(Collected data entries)

= = =

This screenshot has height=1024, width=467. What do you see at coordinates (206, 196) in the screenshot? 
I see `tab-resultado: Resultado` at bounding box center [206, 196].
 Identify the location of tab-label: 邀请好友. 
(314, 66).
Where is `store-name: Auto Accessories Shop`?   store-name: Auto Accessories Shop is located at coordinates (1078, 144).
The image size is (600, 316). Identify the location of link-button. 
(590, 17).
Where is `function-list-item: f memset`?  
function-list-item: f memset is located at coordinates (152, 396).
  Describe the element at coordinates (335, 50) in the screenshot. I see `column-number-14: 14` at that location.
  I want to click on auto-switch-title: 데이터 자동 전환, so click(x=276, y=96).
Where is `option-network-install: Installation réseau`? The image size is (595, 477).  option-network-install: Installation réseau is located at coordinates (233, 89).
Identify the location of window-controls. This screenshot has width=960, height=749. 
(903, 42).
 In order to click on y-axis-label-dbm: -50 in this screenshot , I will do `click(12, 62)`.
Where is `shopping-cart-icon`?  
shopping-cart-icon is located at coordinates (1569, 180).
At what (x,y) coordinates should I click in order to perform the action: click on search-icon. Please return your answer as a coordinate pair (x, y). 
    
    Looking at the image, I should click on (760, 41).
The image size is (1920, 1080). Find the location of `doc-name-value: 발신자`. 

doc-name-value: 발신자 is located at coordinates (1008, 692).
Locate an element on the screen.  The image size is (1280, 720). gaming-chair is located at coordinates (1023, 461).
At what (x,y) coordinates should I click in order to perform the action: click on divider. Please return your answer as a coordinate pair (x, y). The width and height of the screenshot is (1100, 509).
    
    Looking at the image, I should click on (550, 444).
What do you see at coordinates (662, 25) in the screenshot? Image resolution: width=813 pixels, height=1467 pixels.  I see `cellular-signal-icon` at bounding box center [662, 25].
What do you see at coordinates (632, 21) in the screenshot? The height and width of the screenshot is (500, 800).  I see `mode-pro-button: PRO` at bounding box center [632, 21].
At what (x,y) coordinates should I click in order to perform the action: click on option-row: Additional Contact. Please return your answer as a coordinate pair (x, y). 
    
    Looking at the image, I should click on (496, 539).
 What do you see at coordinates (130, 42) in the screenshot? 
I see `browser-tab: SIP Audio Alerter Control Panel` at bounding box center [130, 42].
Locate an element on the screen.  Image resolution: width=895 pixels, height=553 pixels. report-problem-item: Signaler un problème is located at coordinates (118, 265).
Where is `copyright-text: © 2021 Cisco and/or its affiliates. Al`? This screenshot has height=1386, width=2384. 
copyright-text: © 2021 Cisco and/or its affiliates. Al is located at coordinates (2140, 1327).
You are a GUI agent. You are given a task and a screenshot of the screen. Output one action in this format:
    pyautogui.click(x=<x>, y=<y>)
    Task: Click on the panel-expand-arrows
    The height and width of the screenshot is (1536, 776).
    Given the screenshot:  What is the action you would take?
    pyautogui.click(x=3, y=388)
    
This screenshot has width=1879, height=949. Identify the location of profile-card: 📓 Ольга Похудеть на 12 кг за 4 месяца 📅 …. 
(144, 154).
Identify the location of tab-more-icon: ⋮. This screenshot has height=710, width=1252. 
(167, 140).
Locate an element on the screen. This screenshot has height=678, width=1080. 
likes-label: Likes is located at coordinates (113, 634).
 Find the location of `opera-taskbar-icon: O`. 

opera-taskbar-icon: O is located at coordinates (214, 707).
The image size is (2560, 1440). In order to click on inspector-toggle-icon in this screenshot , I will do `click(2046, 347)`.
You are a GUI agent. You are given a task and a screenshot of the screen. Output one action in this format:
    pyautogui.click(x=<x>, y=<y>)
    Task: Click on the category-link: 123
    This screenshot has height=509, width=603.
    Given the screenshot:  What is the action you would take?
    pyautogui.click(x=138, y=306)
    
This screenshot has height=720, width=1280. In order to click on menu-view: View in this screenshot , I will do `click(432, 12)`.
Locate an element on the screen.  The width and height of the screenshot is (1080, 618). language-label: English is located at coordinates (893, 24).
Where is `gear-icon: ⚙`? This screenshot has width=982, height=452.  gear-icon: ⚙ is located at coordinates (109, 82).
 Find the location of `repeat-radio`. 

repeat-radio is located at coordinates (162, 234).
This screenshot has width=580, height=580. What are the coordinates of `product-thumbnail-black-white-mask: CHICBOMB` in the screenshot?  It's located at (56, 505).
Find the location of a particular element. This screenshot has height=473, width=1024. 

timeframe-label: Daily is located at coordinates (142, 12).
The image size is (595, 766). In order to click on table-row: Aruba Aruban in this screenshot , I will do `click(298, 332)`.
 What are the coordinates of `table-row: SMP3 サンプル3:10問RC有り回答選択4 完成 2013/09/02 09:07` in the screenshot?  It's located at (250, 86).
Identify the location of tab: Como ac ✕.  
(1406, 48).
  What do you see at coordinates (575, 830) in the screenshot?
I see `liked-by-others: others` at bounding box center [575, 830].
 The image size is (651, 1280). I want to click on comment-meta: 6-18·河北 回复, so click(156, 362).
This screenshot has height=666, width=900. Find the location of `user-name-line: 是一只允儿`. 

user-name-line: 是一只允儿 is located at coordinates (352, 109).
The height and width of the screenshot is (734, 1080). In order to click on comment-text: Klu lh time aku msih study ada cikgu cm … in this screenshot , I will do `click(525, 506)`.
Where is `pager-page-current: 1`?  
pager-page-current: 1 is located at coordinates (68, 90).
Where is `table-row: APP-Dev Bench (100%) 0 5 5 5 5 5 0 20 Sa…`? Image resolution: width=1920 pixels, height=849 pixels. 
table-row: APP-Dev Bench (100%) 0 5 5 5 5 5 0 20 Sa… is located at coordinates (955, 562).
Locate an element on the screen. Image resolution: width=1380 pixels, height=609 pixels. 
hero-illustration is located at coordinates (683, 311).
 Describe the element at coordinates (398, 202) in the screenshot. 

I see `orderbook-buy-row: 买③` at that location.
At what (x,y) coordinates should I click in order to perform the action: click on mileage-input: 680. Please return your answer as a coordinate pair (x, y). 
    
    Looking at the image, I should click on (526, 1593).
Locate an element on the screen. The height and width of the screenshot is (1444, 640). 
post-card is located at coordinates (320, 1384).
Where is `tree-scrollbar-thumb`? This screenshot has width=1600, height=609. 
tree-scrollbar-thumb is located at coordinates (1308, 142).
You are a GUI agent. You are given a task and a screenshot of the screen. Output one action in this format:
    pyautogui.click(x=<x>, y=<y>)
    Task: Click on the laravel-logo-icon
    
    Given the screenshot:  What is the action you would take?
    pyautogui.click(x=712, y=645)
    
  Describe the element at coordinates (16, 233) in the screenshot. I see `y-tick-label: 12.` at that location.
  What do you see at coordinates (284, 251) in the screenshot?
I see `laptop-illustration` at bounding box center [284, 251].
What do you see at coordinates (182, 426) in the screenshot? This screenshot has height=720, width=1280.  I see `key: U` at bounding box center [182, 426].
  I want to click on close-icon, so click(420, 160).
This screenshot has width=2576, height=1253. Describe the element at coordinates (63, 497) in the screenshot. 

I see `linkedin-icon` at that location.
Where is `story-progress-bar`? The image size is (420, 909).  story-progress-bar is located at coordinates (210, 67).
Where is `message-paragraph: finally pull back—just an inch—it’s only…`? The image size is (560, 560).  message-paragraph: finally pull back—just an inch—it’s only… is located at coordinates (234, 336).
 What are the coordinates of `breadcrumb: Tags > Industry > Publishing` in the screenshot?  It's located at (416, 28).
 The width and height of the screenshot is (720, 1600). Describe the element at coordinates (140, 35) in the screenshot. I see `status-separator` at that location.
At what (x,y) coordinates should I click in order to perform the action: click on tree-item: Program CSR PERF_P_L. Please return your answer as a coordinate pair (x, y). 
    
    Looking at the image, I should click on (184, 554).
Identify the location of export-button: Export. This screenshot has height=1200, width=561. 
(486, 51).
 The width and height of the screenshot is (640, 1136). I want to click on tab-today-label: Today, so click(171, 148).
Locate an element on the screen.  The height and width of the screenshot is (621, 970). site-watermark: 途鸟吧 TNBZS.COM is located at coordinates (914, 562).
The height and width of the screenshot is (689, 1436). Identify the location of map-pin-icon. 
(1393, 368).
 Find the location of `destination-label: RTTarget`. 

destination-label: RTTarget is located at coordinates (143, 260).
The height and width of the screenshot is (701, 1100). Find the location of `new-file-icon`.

= = =

Work to be completed — Please write out the listing again, starting with the line that contains "The image size is (595, 766)." and going on through the line that contains "coordinates (955, 562).", substituting "Find the position of" for "Identify the location of" and leaving everything else unchanged.

Exercise response —
The image size is (595, 766). In order to click on table-row: Aruba Aruban in this screenshot , I will do `click(298, 332)`.
 What are the coordinates of `table-row: SMP3 サンプル3:10問RC有り回答選択4 完成 2013/09/02 09:07` in the screenshot?  It's located at (250, 86).
Find the position of tab: Como ac ✕.  
(1406, 48).
  What do you see at coordinates (575, 830) in the screenshot?
I see `liked-by-others: others` at bounding box center [575, 830].
 The image size is (651, 1280). I want to click on comment-meta: 6-18·河北 回复, so click(156, 362).
This screenshot has height=666, width=900. Find the location of `user-name-line: 是一只允儿`. 

user-name-line: 是一只允儿 is located at coordinates (352, 109).
The height and width of the screenshot is (734, 1080). In order to click on comment-text: Klu lh time aku msih study ada cikgu cm … in this screenshot , I will do `click(525, 506)`.
Where is `pager-page-current: 1`?  
pager-page-current: 1 is located at coordinates (68, 90).
Where is `table-row: APP-Dev Bench (100%) 0 5 5 5 5 5 0 20 Sa…`? Image resolution: width=1920 pixels, height=849 pixels. 
table-row: APP-Dev Bench (100%) 0 5 5 5 5 5 0 20 Sa… is located at coordinates (955, 562).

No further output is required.